**TASK**
Below are entries; copy exactly the lines from the one with "Screen dimensions: 584x845" through the one with "Image resolution: width=540", both included, and leave out the rest.

[Collected data entries]
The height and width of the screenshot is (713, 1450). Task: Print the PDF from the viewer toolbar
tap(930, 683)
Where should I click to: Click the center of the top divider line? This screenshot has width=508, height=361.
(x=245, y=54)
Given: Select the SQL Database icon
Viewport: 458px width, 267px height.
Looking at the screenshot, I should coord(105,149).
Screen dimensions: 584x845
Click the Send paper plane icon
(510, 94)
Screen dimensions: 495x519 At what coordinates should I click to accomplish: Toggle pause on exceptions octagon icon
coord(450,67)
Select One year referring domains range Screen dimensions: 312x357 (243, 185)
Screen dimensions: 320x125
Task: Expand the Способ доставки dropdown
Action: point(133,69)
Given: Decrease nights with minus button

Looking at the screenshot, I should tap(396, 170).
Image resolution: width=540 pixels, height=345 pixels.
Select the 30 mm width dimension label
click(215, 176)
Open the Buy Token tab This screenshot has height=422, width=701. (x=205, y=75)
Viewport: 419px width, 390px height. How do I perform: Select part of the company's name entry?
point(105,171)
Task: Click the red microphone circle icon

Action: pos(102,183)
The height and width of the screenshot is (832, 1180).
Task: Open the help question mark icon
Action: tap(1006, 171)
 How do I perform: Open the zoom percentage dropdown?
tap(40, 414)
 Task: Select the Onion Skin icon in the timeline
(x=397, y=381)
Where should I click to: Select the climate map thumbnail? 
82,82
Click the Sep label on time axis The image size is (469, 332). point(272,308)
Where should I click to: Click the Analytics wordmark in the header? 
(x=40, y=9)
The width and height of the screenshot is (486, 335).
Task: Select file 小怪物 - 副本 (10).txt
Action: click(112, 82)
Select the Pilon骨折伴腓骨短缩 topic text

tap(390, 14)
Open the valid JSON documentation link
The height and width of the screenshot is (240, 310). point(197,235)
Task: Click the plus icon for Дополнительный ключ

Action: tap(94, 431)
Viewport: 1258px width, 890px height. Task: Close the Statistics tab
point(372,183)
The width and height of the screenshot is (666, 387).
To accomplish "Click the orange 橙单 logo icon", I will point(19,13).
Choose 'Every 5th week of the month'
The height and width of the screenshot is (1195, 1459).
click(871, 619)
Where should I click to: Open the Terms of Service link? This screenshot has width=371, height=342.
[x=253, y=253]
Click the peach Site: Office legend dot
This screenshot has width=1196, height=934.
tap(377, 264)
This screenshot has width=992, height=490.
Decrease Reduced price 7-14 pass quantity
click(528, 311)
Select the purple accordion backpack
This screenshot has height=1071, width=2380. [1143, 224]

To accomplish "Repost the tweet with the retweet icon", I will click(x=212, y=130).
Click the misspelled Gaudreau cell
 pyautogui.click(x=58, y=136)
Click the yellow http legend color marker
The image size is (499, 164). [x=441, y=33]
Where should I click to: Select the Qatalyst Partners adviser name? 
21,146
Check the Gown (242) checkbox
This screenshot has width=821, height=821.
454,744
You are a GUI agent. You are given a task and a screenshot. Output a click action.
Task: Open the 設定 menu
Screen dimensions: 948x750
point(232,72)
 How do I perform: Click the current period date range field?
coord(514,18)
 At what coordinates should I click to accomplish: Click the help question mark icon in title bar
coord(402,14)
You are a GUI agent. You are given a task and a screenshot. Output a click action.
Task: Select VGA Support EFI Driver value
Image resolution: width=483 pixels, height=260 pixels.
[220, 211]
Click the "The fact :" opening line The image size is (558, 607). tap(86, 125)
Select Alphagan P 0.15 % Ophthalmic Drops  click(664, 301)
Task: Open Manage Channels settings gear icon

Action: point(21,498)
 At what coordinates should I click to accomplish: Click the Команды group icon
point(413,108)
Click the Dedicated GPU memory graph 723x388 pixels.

**RESPONSE AREA**
Screen dimensions: 584x845
Click the Send paper plane icon
(510, 94)
Screen dimensions: 495x519 At what coordinates should I click to accomplish: Toggle pause on exceptions octagon icon
coord(450,67)
Select One year referring domains range Screen dimensions: 312x357 (243, 185)
Screen dimensions: 320x125
Task: Expand the Способ доставки dropdown
Action: point(133,69)
Given: Decrease nights with minus button

Looking at the screenshot, I should tap(396, 170).
Image resolution: width=540 pixels, height=345 pixels.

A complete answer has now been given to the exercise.